** RECORDS SHOWN follows **
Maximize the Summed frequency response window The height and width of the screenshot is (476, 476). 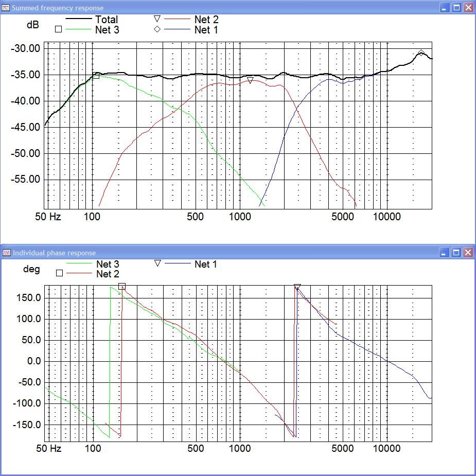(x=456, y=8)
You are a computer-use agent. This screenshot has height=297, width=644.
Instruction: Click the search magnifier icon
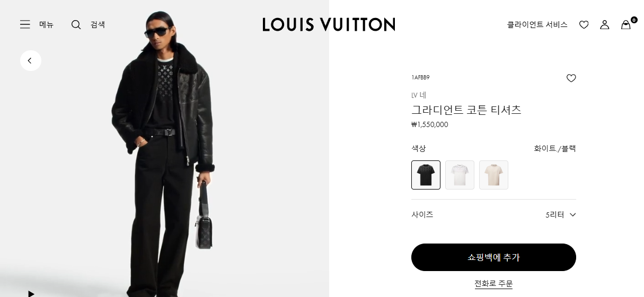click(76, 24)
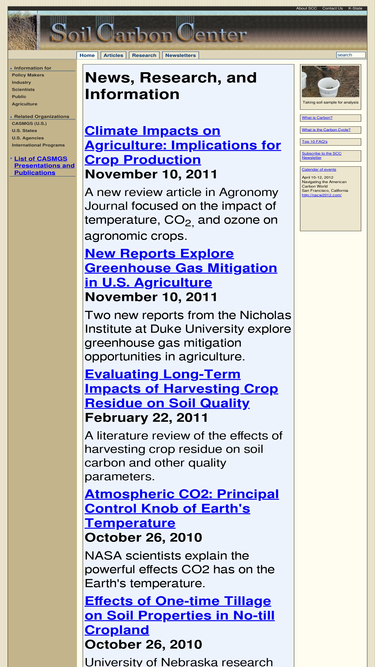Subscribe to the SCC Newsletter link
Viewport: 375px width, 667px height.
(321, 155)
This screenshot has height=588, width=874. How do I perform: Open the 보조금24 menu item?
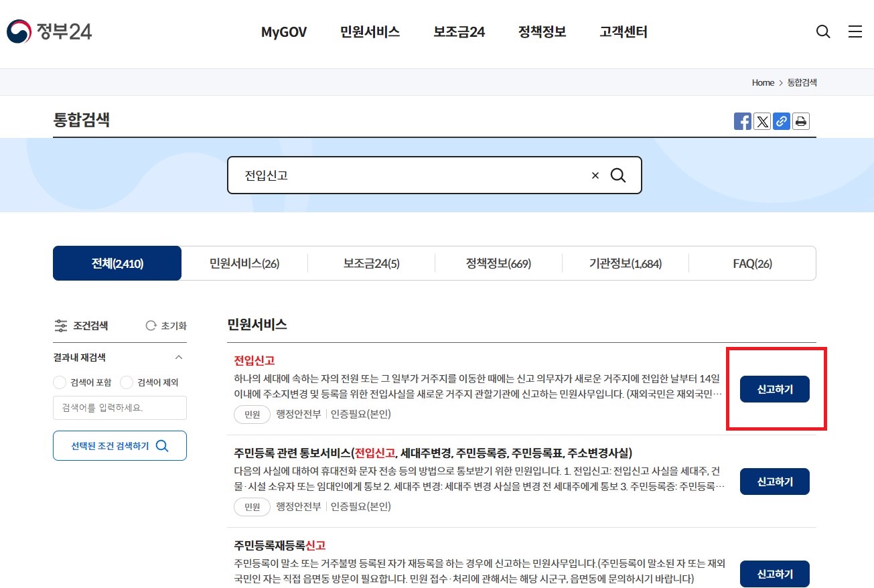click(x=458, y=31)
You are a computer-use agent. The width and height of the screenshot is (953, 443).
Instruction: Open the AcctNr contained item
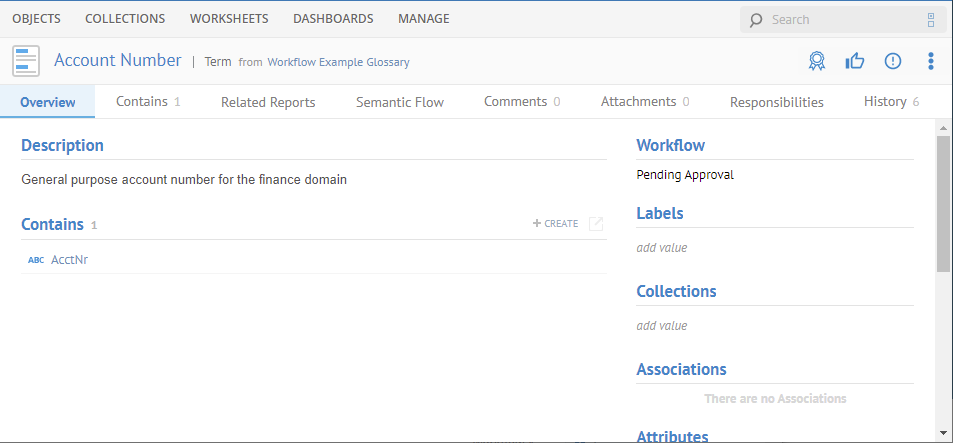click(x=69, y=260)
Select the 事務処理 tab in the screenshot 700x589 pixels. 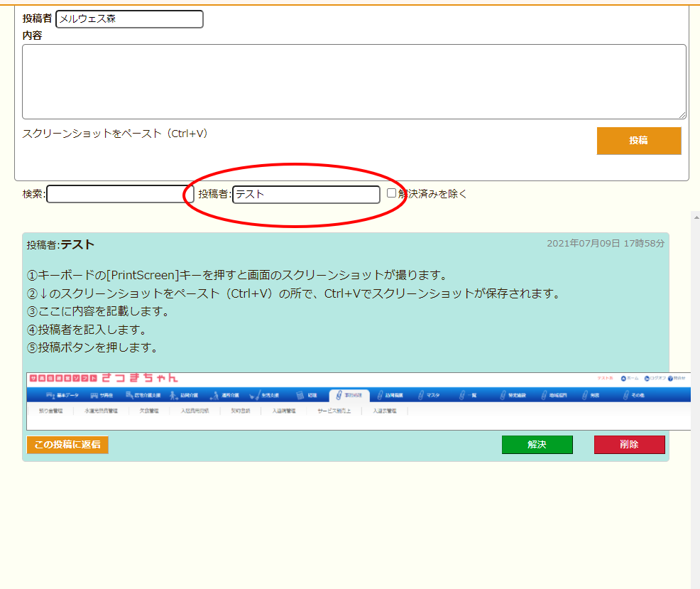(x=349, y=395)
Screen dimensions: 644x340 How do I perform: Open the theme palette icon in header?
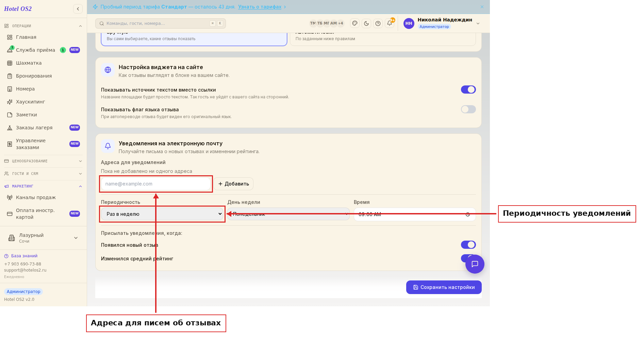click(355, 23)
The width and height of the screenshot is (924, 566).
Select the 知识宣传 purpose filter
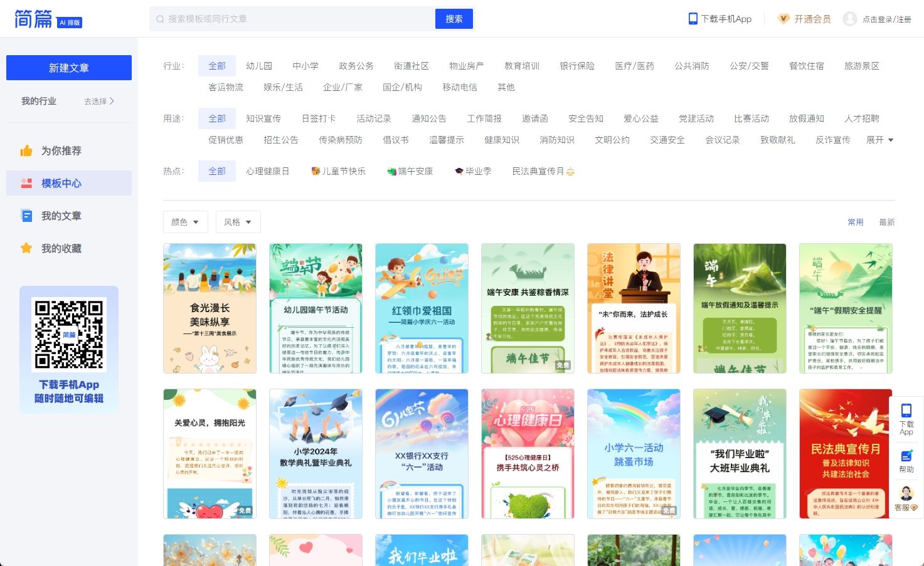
** End of RECORDS SHOWN **
● **WHAT THE TASK REQUIRES**: Leave the pictures out and restate exactly the lines from the one that has "Screen dimensions: 644x340" through the final line of the entries above, both ends included.

● **SOLUTION TO THIS EXERCISE**:
Screen dimensions: 644x340 How do I perform: Open the theme palette icon in header?
click(355, 23)
The width and height of the screenshot is (924, 566).
Select the 知识宣传 purpose filter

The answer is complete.